What makes a Gentleman.
Before I enter upon the training of gentlemen and show what is specially suitable for them, I will examine those points which are best got by good education, and being once got do adorn them most, which two considerations are not foreign to my purpose. I must first ask what it is to be a gentleman or a nobleman, and what qualities these terms assume to be present in the persons of those to whom they are applied, and afterwards, what are the causes and uses of gentility, and the reasons why it is so highly thought of.
But ere I begin to deal with any of these points, once for all I must recommend to those of gentle birth exercise of the body, and chiefly such kinds as besides benefiting their health shall best serve their calling and place in their country. Just as those qualities which I have set forth for the general training, being most easily compassed in their perfection by them, may very well beseem a gentlemanly mind, so may the physical exercises without exception be found useful, either to make a healthy body, seeing that our constitution is all the same, or to prepare them for such occupations as belong to their position. Is it not for a gentleman to follow the chase and to hunt? Doth their place reprove them if they have skill to dance? Is skill in sitting a horse no honour at home, no help abroad? Is the use of a weapon suitable to their calling any blemish to them? Indeed those great exercises are most proper to such persons and are not for those of meaner rank.

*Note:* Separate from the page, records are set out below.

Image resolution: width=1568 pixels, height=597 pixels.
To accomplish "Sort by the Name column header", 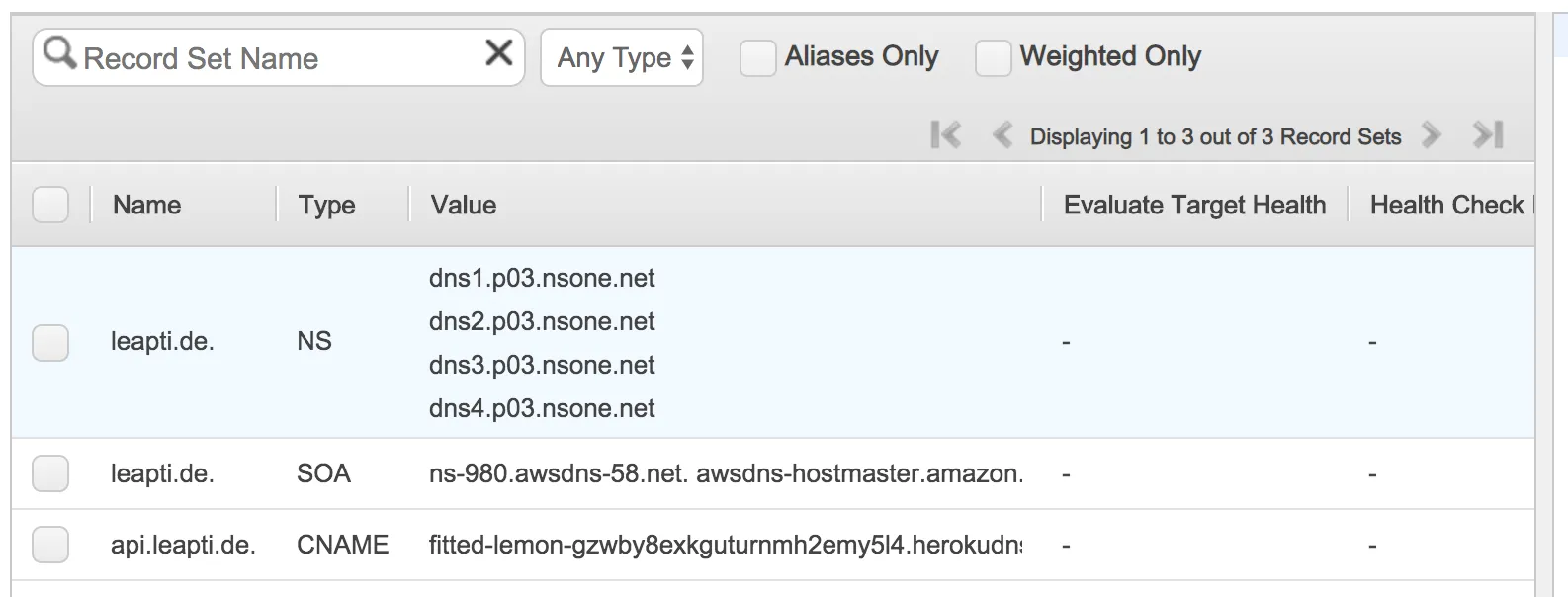I will click(x=146, y=206).
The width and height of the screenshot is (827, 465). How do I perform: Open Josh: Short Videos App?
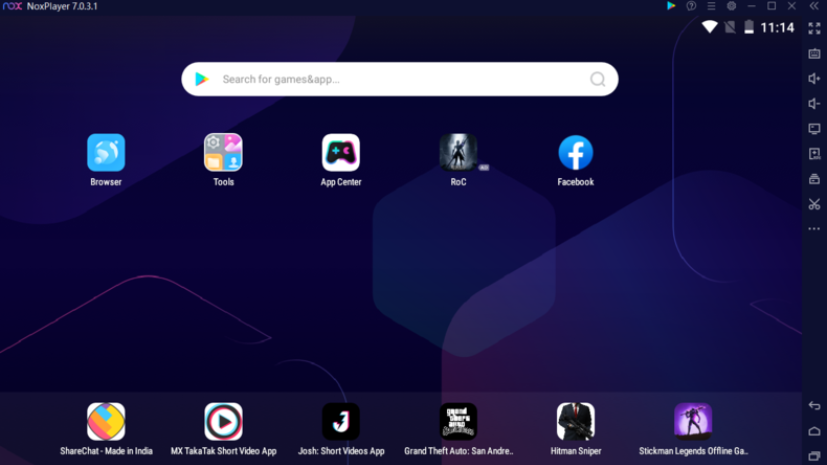pyautogui.click(x=341, y=422)
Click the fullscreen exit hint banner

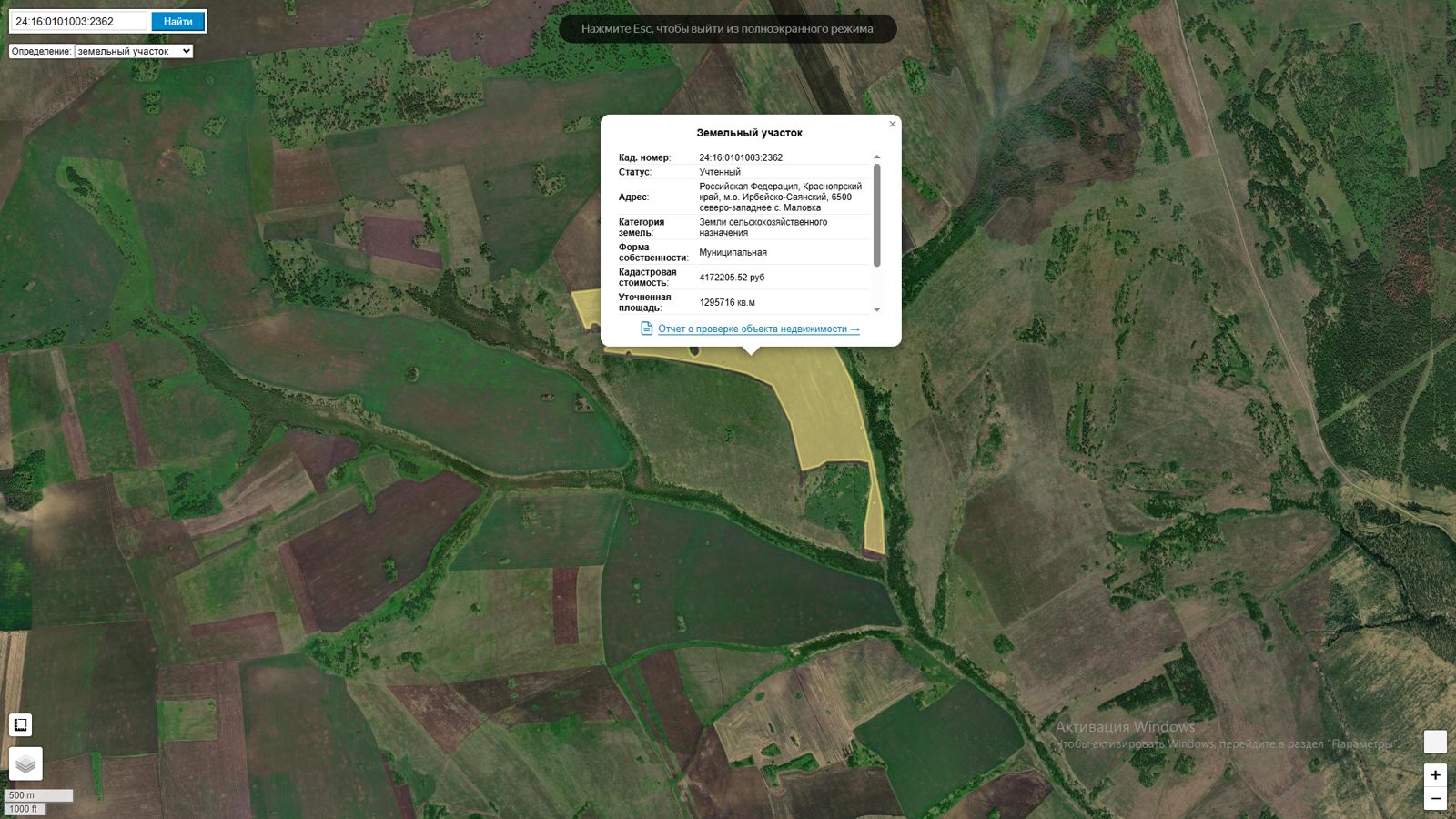click(x=727, y=28)
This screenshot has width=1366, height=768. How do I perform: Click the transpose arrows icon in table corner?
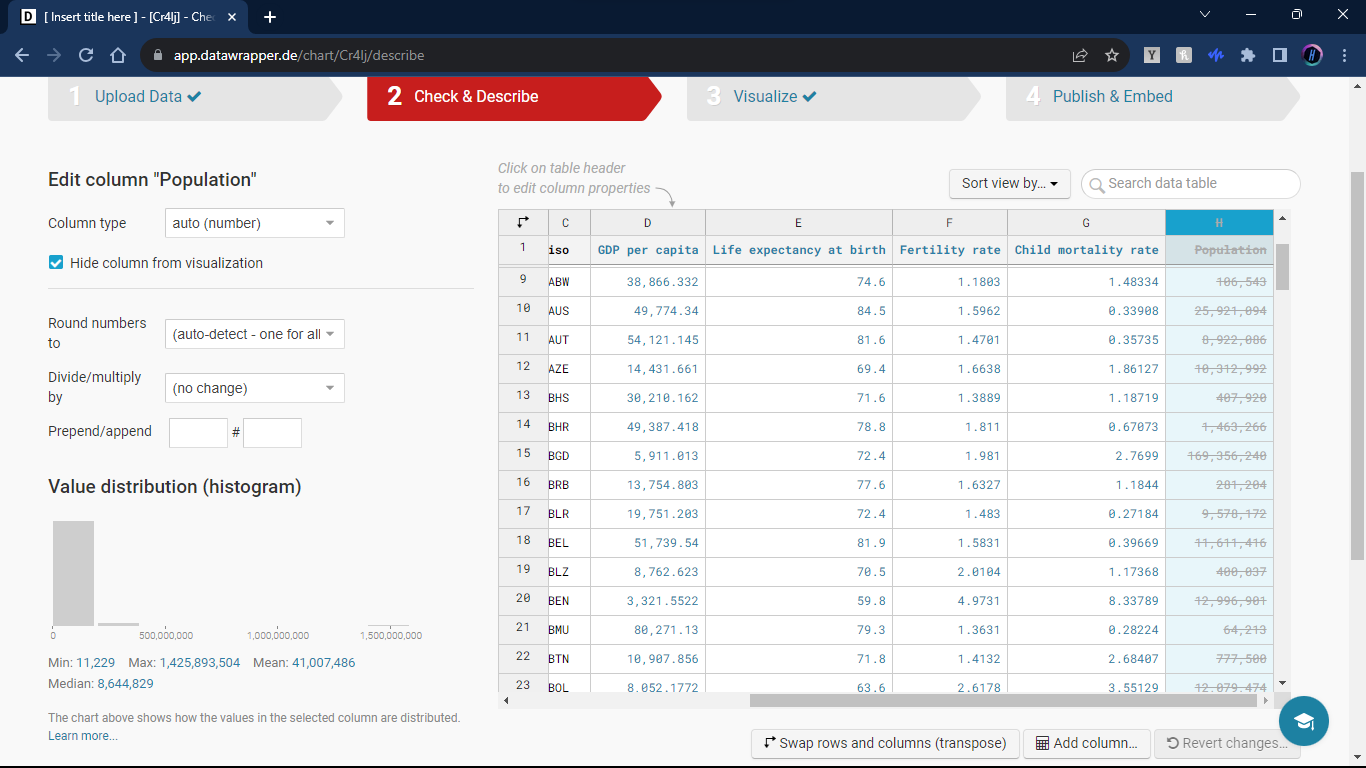coord(523,222)
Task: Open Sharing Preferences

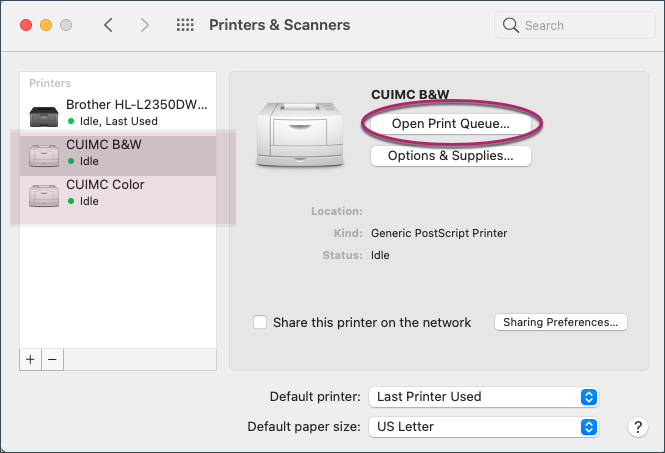Action: click(561, 322)
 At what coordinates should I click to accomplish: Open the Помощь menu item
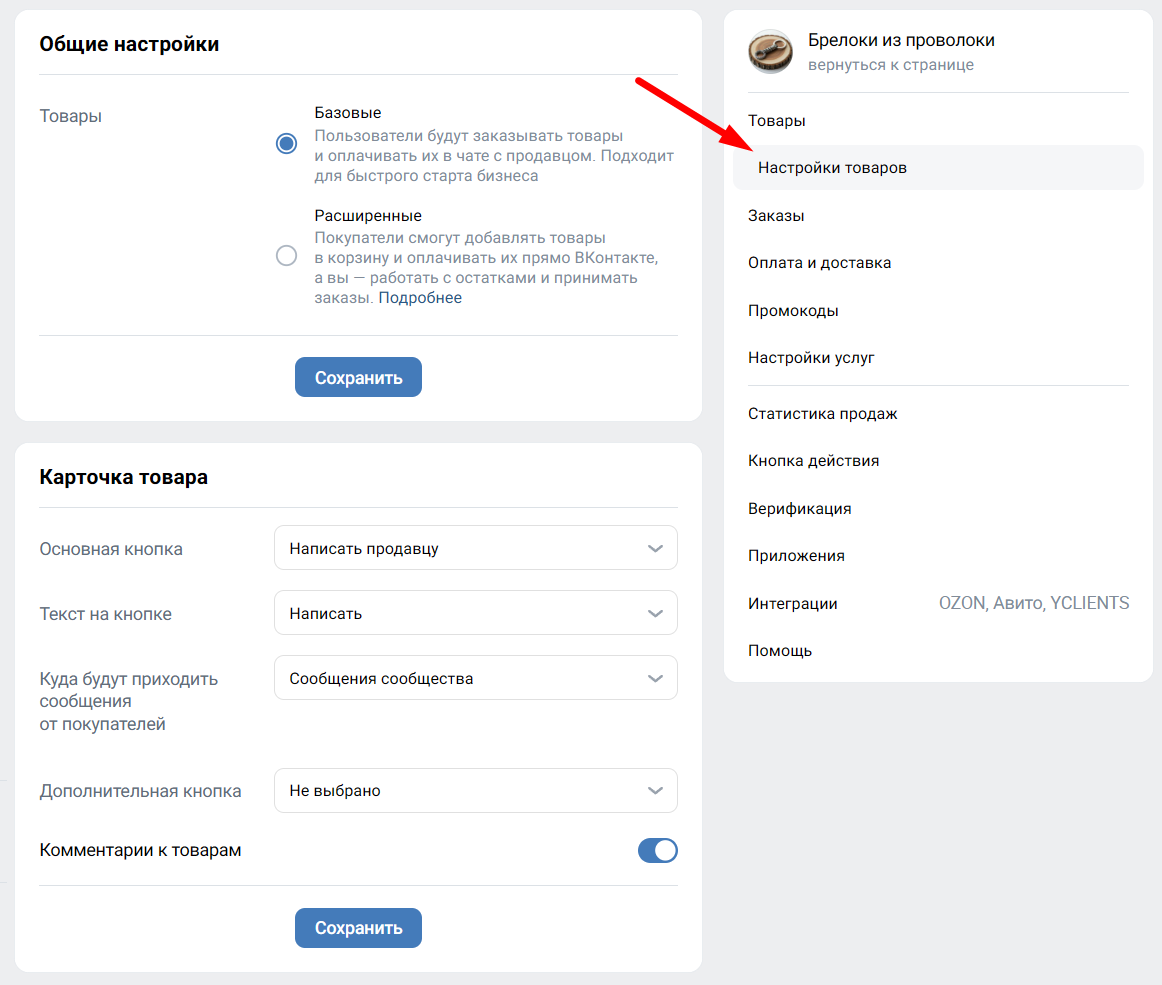780,651
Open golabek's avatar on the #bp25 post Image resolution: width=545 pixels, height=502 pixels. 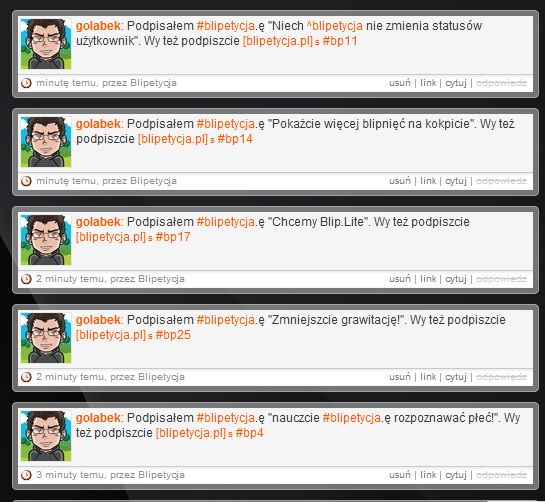coord(46,338)
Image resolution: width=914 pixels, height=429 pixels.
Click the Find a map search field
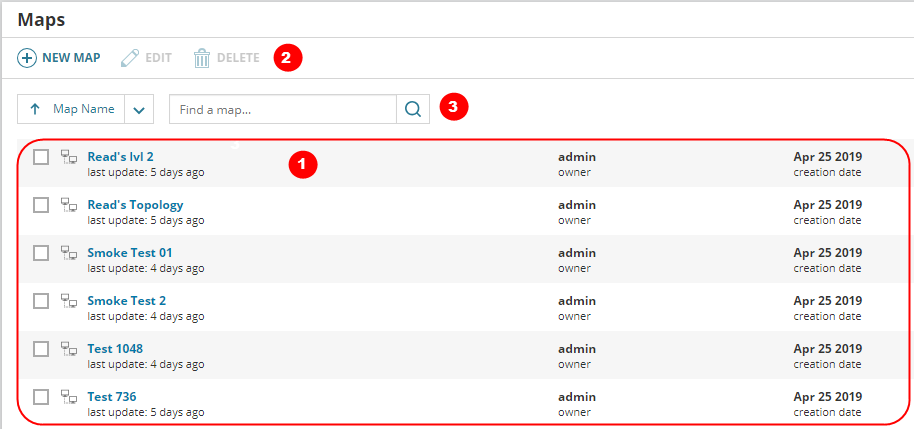pos(283,109)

What is it then to be a nobleman or a gentleman? The people of this country are either gentlemen or of the commonalty. The latter is divided into those who are engaged in trade, and those who work with their hands. Their distinction is by wealth, for some of them, who have enough and more, are called rich men, some who have no more than enough, poor men, and some who have less than enough, beggars. There are also three ranks in gentility, the gentlemen, who are the cream of the common people, the noblemen, who are the flower of gentility, and the prince, who is the primate and pearl of nobility. Their difference is in authority, the prince having most, the nobleman coming next, and the gentlemen under both. To be virtuous or vicious, to be rich or poor, are no peculiar badge of either kind; a gentleman or a common man may alike be virtuous or vicious, rich or poor, with land or without it. But as the gentleman in any position must have the power of exercising his lawful authority there are some virtues that seem to belong to him specially, such as wisdom in policy, valour in execution, justice in forming decisions, modesty in demeanour. Whether gentility come by descent or desert makes no difference; he that giveth fame to his family first, or he that deserveth such honour, or he that adds to his heritage by noble means, is the man whom I mean. He that continueth what he received through descent from his ancestry, by desert in his own person, hath much to thank God for, and doth well deserve double honour among men, as bearing the true coat of arms of the best nobility, when desert for virtue is quartered with descent in blood, seeing that ancient lineage and inheritance of nobility are in such credit among us, and always have been. As gentility argueth a courteous, civil, well-disposed, sociable constitution of mind in a superior degree, so doth nobility imply all these and much more, in a higher rank with greater authority. And do not these distinctive qualities deserve help by good and virtuous education?